_Given entries:_

════

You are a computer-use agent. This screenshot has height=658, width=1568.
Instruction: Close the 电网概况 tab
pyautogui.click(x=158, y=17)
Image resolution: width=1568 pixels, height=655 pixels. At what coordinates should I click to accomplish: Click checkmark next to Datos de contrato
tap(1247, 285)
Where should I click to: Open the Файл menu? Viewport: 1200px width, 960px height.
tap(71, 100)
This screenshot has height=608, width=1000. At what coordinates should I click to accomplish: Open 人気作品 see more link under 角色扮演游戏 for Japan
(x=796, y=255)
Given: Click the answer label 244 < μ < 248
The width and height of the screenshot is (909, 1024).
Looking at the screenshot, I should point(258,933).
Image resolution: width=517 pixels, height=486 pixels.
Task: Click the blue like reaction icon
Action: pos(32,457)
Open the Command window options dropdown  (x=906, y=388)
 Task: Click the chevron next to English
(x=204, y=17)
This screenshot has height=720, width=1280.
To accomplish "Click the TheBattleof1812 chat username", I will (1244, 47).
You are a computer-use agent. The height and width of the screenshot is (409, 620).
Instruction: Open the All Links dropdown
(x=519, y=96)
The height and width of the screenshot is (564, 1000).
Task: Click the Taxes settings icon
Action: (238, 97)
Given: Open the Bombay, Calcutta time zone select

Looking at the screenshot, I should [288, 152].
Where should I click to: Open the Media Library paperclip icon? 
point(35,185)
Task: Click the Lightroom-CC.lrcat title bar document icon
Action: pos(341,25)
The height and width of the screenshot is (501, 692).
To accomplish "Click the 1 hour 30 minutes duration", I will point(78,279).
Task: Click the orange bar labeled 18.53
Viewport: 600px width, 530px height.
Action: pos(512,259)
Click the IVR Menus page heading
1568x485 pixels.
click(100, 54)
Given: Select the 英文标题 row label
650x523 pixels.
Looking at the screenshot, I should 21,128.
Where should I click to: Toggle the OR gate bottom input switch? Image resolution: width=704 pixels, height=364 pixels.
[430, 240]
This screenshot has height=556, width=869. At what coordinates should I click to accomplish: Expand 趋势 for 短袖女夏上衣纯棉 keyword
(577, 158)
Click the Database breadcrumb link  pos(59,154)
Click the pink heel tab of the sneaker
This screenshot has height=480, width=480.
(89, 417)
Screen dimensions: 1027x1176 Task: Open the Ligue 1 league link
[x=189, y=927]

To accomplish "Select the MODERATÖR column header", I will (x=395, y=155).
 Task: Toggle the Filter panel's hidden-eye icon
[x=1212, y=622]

════

Taking no liberties, give the material above again in full.

_Answer space:_
You are a computer-use agent. This screenshot has height=658, width=1568.
Instruction: Close the 电网概况 tab
pyautogui.click(x=158, y=17)
Image resolution: width=1568 pixels, height=655 pixels. At what coordinates should I click to accomplish: Click checkmark next to Datos de contrato
tap(1247, 285)
Where should I click to: Open the Файл menu? Viewport: 1200px width, 960px height.
tap(71, 100)
This screenshot has height=608, width=1000. At what coordinates should I click to accomplish: Open 人気作品 see more link under 角色扮演游戏 for Japan
(x=796, y=255)
Given: Click the answer label 244 < μ < 248
The width and height of the screenshot is (909, 1024).
Looking at the screenshot, I should point(258,933).
Image resolution: width=517 pixels, height=486 pixels.
Task: Click the blue like reaction icon
Action: pos(32,457)
Open the Command window options dropdown  (x=906, y=388)
 Task: Click the chevron next to English
(x=204, y=17)
This screenshot has height=720, width=1280.
To accomplish "Click the TheBattleof1812 chat username", I will (1244, 47).
You are a computer-use agent. The height and width of the screenshot is (409, 620).
Instruction: Open the All Links dropdown
(x=519, y=96)
The height and width of the screenshot is (564, 1000).
Task: Click the Taxes settings icon
Action: (238, 97)
Given: Open the Bombay, Calcutta time zone select

Looking at the screenshot, I should [288, 152].
Where should I click to: Open the Media Library paperclip icon? 
point(35,185)
Task: Click the Lightroom-CC.lrcat title bar document icon
Action: pos(341,25)
The height and width of the screenshot is (501, 692).
To accomplish "Click the 1 hour 30 minutes duration", I will point(78,279).
Task: Click the orange bar labeled 18.53
Viewport: 600px width, 530px height.
Action: pos(512,259)
Click the IVR Menus page heading
1568x485 pixels.
click(100, 54)
Given: Select the 英文标题 row label
650x523 pixels.
Looking at the screenshot, I should 21,128.
Where should I click to: Toggle the OR gate bottom input switch? Image resolution: width=704 pixels, height=364 pixels.
[430, 240]
This screenshot has height=556, width=869. At what coordinates should I click to accomplish: Expand 趋势 for 短袖女夏上衣纯棉 keyword
(577, 158)
Click the Database breadcrumb link  pos(59,154)
Click the pink heel tab of the sneaker
This screenshot has height=480, width=480.
(89, 417)
Screen dimensions: 1027x1176 Task: Open the Ligue 1 league link
[x=189, y=927]

To accomplish "Select the MODERATÖR column header", I will (x=395, y=155).
 Task: Toggle the Filter panel's hidden-eye icon
[x=1212, y=622]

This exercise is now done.